Homeowners Insurance and Pools

Homeowners Insurance and Swimming Pools

Before you are thinking of getting a swimming pool, it will be best to contact your homeowners insurance company first. The impact of swimming pools on your homeowner’s insurance can be significant. Many insurance companies see them as a liability and as an “attractive nuisance.”

How much does a pool under homeowners insurance cost? According to Zacks Investment Research, insurance companies most often recommend increasing your liability coverage from $100,000 to $500,000 when you are installing a swimming pool. In states where swimming pools aren’t common, you may see a $50 to $75 increase to your homeowner’s insurance annual premium. In areas like Florida, where insurance companies commonly see residents having pools, the increase may be less.

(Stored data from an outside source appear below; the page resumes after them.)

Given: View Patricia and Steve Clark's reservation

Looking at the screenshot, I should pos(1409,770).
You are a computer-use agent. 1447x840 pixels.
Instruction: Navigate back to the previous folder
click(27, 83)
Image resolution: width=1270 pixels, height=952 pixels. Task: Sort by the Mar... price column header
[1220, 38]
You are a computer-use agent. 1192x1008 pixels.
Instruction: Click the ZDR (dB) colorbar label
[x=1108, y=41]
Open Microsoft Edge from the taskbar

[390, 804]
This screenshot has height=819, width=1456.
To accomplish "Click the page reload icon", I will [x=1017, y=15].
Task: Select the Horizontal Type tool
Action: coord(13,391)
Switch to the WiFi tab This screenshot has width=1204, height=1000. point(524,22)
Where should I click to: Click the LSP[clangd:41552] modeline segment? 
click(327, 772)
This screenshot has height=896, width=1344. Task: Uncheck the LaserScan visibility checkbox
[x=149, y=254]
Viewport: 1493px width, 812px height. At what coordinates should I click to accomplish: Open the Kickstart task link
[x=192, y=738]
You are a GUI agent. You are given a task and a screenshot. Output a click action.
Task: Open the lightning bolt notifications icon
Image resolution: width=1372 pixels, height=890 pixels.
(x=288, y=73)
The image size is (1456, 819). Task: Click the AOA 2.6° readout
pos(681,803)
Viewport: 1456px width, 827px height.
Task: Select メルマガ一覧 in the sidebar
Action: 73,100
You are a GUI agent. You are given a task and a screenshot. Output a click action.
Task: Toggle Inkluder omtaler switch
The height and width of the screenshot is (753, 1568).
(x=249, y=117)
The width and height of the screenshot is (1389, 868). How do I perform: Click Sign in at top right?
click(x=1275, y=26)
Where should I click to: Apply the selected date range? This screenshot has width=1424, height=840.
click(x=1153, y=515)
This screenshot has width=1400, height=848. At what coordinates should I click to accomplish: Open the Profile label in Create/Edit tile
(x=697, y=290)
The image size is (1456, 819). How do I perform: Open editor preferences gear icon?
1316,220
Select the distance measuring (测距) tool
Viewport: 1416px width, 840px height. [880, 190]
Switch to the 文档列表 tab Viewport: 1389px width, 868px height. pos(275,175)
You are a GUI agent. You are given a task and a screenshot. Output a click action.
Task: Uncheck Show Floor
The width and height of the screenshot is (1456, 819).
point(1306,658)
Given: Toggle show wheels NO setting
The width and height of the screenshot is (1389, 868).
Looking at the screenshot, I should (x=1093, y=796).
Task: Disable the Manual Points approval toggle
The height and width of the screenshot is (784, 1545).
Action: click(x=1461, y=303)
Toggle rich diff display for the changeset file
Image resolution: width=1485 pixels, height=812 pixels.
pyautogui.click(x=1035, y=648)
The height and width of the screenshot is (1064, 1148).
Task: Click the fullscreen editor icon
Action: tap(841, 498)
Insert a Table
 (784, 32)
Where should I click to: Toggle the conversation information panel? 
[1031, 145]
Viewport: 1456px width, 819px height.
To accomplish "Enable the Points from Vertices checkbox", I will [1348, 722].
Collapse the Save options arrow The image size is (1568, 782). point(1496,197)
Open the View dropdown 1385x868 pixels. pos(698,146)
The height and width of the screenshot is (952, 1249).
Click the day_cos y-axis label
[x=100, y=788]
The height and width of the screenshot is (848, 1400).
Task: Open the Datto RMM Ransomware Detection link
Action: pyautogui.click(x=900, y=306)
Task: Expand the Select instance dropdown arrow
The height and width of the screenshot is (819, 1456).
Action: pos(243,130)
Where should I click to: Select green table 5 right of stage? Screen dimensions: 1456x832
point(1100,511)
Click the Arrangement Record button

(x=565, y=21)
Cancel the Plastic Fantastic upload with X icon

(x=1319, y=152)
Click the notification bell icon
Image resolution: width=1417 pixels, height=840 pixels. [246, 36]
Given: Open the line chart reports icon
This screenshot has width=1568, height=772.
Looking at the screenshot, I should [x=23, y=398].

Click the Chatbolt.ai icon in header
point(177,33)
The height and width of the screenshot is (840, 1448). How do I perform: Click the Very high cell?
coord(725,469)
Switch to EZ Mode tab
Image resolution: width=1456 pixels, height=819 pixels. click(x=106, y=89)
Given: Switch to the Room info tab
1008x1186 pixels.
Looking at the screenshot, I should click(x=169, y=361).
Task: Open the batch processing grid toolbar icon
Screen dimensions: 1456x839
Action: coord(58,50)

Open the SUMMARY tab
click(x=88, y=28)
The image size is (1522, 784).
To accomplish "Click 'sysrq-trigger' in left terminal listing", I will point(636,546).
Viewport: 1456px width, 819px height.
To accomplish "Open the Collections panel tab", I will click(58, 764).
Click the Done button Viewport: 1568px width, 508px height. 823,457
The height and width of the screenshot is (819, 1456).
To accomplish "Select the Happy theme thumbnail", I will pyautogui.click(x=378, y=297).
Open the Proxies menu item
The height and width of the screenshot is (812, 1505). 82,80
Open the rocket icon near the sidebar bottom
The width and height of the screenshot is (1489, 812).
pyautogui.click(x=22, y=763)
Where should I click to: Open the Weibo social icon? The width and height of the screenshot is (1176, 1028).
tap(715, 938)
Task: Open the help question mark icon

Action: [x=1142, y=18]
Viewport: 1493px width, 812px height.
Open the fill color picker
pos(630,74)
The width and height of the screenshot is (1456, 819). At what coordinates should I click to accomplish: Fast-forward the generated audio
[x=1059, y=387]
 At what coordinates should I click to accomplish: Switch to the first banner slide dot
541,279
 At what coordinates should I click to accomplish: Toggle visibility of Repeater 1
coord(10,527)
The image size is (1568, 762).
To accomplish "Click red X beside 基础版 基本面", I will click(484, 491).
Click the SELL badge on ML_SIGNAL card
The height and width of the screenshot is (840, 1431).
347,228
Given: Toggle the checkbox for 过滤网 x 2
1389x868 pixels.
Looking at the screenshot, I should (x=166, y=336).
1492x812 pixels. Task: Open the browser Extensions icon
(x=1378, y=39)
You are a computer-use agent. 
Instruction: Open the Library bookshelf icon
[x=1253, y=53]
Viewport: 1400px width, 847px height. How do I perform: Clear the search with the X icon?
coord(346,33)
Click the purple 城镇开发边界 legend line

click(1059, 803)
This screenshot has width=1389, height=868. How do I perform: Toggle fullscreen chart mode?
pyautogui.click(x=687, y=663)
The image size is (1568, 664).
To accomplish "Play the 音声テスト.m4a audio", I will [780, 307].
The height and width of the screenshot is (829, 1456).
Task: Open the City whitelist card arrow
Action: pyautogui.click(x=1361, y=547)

Are Swimming Pools Covered under Homeowners Insurance?

Yes, depending on what type of swimming pool you have, most are generally covered. If you have a in-ground pool or a permanently installed above-ground pool you will most likely be covered without any issues. If you have a portable-style pool or a temporary above-ground pool then most likely you will not be covered under homeowners insurance. Most likely you will be covered under personal property coverage. If you are unsure if you will be covered, you can always call your insurance provider and simply ask them if you would be covered.

Does Homeowners Insurance Cover Damage to My Pool?

Homeowners pool insurance covers any property damage to your pool if it’s caused by a covered peril. A peril is a risk or disaster or cause of loss, and so a covered peril would be what homeowners insurance would cover. Covered perils are often covered by the main component or the dwelling coverage of homeowners insurance policy that includes your house and roof.

The most common types of perils that are covered include:

  • Fire
  • Hail
  • Lighting Strikes
  • Vandalism
  • Explosions
  • Vehicle Collision

Perils that may effect a pool and aren’t covered include:

  • Earthquakes
  • Water Damage, as flooding or foundation cracked due to freezing
  • Neglect
  • Wear and tear, as ripped liners

Depending if your homeowners insurance will pay for any repairs depends on the type of coverage you have, your coverage amount, and your deductible. The deductible is the total amount you pay out-of-pocket when you file a claim for damages. If you want to end up paying less out-of-pocket you may want to consider trying to lower your deductible. Keep in mind, a lower deductible has higher premiums, and a higher deductible has lower premiums.

Will Homeowners Insurance Require a Fence Around the Pool?

Many insurance companies that offer homeowners insurance will require your pool to be enclosed by a gate for you to be eligible for coverage. Your insurance provider can explain further on the exact requirements regarding fences for both above-ground and in-ground pools.

Will Homeowners Insurance Cover My Pool if it Has a Slide or Diving Board?

If your backyard swimming pool has a slide or diving board, some insurance companies may refuse to cover you at all. In many cases they will make you sign an exclusion, which states that they will not cover any injuries that result from a slide or a diving board. They may take into consideration if you have younger children using the slide or the diving board. Keep in mind that if you want your slide or diving board covered that they meet manufacturer requirements for depth and height from water.

How Much Will My Taxes Go up with an Inground Pool?

The short answer, yes. You are generally pay a certain tax rate per $1000 on your assessed valuation, such as 50%, depending on your local and state exemptions. If your tax rate is $3.10 per $1,000 with your valuation and with a 50% valuation. Your taxes would ranges anywhere from $316.20 and $337.90. Check with your local and state exemptions and deferments for improvements, but whether your pool is worth some additional property tax is up to you.

Does Adding a Pool Increase Property Value?

There will be several factors whether your pool increases your property value. Some of the factors include:

  • If you live in a higher-end neighborhood and most of your neighbors have pools.
  • If you live in a warm climate that doesn’t experience much seasonality, such as Florida or California.
  • Your lot is big enough to accommodate a pool and still have some yard left over for gardening or playing games.

There is still no guarantee that you will get a return on your investment. In best cases, your home value might increase 7% to 10% if all circumstances are right when you decide to sell. Some of those circumstances were listed above.

Conclusion

When it comes to time to find insurance coverage for your swimming pool, the key is to read the contract and the fine print top to bottom. To avoid any headaches, it’s very important to be transparent with your insurance company and disclose any changes around your home. Some insurance policies have a certain limit for claims, you may want to apply for the umbrella liability protection that your homeowners insurance has to offer to increase your coverage and limit for liability.